Work to complete:
If a line in the records below contains the word "computer", return that line.

[Saved entries]
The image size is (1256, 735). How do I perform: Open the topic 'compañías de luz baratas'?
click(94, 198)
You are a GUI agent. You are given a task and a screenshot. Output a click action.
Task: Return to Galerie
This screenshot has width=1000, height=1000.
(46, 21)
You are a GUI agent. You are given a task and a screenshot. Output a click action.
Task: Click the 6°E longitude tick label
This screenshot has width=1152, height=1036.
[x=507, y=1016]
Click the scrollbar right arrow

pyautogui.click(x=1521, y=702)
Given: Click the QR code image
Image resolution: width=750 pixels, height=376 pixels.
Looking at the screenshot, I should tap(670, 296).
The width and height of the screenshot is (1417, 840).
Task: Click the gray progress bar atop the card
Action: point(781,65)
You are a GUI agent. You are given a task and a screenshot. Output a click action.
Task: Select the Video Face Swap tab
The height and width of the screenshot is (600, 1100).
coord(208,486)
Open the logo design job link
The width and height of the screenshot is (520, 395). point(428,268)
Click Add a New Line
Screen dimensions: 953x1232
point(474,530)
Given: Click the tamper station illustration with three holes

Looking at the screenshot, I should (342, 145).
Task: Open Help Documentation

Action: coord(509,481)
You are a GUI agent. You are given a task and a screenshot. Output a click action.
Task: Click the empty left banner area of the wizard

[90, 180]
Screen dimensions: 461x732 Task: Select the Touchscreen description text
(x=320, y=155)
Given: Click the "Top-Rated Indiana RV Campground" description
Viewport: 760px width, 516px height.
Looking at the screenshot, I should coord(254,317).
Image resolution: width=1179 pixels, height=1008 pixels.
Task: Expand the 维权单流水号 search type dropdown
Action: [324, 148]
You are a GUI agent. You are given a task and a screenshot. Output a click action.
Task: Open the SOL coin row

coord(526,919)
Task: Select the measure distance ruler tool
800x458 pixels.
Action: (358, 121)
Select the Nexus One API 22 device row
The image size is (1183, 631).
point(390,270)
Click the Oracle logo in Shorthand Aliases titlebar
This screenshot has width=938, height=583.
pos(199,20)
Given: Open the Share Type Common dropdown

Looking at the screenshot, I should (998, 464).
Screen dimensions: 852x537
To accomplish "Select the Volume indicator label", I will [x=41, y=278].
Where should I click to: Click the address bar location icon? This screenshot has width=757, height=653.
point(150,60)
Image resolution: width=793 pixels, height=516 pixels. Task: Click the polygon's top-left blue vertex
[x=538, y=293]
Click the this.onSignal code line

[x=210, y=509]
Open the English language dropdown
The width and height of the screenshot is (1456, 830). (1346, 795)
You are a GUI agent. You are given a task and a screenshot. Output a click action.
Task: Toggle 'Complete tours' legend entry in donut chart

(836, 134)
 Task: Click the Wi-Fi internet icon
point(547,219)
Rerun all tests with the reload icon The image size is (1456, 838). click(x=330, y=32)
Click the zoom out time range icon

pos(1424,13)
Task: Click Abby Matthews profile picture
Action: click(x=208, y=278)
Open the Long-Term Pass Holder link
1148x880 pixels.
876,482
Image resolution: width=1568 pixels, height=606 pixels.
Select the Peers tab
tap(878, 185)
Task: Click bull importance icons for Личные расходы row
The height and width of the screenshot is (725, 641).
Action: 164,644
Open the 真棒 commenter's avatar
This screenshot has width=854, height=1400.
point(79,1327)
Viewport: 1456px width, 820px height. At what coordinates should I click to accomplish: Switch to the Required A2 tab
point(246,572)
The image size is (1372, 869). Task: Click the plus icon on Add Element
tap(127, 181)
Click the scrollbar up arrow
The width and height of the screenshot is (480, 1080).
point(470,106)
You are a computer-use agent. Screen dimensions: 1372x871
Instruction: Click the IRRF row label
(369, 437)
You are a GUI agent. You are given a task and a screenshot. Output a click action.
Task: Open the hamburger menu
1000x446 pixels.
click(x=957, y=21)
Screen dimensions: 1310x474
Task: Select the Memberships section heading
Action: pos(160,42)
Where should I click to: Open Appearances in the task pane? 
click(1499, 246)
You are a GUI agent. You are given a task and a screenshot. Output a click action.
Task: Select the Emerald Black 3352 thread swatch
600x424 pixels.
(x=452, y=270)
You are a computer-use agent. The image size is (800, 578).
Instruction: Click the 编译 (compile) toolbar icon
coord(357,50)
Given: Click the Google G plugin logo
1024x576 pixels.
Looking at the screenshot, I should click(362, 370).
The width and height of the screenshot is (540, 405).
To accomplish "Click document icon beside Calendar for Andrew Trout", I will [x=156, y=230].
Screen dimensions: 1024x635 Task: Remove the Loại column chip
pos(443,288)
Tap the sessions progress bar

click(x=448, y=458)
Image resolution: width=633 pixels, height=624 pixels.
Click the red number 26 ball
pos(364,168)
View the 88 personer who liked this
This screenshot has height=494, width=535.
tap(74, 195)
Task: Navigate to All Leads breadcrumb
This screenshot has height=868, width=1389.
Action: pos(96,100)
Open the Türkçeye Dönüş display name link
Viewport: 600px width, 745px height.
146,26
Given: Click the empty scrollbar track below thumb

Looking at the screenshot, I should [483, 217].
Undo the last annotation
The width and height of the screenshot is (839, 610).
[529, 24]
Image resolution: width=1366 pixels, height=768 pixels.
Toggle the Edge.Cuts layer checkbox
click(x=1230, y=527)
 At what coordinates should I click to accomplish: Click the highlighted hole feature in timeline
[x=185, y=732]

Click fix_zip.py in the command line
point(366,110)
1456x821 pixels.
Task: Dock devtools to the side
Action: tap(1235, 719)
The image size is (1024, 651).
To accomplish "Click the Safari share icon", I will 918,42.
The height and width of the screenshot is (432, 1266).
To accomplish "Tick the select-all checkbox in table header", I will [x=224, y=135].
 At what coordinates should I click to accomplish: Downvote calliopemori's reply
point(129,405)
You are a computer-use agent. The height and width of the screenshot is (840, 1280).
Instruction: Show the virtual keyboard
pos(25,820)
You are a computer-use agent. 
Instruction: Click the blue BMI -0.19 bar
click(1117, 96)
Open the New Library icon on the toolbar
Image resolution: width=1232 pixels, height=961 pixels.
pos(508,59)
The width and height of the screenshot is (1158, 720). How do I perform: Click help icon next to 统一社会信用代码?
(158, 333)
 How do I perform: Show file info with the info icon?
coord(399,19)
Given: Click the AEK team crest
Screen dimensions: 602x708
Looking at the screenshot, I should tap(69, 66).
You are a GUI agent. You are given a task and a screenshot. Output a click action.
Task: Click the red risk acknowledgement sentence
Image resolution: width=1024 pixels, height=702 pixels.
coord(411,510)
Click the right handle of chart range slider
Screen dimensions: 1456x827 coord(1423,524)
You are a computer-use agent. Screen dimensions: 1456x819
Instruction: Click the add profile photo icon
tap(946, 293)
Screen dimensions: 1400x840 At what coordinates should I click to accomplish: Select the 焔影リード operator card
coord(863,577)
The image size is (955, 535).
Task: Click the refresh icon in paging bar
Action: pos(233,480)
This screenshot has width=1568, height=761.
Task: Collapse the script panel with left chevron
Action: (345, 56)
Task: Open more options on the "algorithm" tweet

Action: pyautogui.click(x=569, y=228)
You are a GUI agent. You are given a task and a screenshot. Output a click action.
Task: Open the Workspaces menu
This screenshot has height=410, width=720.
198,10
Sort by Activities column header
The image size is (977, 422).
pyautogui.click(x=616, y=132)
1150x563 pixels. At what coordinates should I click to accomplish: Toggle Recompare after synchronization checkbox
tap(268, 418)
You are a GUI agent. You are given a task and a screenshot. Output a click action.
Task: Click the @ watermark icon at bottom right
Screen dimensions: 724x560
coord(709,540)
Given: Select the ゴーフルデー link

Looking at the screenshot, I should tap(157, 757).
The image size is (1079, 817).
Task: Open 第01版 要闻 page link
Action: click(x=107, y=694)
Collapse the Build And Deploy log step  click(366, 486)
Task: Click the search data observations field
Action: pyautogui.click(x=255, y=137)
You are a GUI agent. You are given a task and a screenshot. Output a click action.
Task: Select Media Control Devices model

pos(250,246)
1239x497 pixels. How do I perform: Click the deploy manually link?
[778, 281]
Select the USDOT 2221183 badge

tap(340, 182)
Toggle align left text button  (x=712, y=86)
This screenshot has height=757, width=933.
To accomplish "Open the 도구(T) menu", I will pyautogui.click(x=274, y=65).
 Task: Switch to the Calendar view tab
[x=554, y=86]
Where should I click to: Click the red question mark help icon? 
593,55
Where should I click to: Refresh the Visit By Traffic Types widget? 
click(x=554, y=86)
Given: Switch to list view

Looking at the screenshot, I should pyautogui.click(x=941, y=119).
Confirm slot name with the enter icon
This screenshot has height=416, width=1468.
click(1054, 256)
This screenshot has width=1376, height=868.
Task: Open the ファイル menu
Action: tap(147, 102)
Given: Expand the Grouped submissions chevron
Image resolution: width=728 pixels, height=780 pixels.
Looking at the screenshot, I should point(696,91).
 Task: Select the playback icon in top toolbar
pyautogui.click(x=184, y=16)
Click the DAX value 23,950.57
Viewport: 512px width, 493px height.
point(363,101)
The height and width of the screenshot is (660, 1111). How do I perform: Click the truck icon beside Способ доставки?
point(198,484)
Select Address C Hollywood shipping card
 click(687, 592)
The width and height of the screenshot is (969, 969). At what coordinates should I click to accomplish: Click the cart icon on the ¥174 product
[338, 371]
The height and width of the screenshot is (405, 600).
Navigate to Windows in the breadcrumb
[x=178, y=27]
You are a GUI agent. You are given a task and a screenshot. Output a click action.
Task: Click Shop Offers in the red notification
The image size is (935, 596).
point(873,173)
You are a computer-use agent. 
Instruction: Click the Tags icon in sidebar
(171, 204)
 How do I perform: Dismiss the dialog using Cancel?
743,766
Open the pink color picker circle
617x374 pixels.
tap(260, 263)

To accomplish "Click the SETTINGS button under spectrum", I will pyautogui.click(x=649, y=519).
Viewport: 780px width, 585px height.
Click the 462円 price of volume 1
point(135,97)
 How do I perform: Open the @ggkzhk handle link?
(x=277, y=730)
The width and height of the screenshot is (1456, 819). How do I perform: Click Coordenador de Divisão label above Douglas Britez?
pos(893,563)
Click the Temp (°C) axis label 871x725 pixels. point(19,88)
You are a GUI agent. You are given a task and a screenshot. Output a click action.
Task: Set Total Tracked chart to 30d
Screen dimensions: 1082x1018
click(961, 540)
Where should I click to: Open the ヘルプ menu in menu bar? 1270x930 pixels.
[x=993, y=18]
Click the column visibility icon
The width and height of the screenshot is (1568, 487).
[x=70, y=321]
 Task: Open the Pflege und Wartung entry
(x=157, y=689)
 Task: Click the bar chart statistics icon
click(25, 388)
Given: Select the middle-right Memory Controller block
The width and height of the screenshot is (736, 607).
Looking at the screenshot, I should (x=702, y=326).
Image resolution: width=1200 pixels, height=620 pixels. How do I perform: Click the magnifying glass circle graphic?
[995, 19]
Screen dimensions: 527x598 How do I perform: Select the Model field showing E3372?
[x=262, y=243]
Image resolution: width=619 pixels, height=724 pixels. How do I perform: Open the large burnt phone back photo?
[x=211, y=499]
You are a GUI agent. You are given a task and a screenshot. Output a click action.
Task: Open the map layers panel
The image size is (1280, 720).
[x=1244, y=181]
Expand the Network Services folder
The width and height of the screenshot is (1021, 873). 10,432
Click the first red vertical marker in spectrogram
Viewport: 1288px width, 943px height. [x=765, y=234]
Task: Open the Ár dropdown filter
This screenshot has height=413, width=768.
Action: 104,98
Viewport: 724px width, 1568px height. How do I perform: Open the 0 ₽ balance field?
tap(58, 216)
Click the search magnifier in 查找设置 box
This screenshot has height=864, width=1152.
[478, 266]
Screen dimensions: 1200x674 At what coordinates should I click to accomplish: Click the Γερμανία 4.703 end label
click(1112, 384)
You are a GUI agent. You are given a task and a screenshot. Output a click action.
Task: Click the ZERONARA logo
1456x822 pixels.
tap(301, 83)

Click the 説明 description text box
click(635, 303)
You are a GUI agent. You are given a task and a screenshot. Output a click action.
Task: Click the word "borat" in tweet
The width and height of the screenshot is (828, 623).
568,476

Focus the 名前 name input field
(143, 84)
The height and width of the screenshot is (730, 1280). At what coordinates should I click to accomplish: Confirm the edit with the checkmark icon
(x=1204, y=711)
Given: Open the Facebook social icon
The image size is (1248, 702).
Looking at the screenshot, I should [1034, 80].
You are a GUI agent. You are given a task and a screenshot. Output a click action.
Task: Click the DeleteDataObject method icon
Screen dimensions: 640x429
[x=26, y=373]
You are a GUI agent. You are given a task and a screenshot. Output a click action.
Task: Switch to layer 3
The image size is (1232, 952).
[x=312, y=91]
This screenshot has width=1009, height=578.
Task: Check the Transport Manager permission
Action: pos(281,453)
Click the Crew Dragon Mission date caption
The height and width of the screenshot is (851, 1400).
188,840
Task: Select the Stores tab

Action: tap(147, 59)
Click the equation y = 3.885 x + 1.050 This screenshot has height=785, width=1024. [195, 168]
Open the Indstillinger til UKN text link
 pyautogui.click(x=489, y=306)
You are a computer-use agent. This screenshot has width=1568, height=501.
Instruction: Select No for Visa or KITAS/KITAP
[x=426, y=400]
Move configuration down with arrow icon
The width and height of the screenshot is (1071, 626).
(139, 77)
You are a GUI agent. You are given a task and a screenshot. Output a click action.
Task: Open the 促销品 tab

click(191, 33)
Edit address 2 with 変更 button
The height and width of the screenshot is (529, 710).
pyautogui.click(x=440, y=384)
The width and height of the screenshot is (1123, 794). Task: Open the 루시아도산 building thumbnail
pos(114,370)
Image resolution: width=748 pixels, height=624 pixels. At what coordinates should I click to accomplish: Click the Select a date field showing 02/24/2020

Your response:
You are a computer-use agent. Screen dimensions: 1372x871
You are a computer-use agent. The image size is (800, 578).
You are a computer-use agent. The height and width of the screenshot is (840, 1280).
You are a computer-use agent. 
You are a computer-use agent. Screen dimensions: 1456x819
You are a computer-use agent. 
You are a computer-use agent. This screenshot has width=1568, height=501.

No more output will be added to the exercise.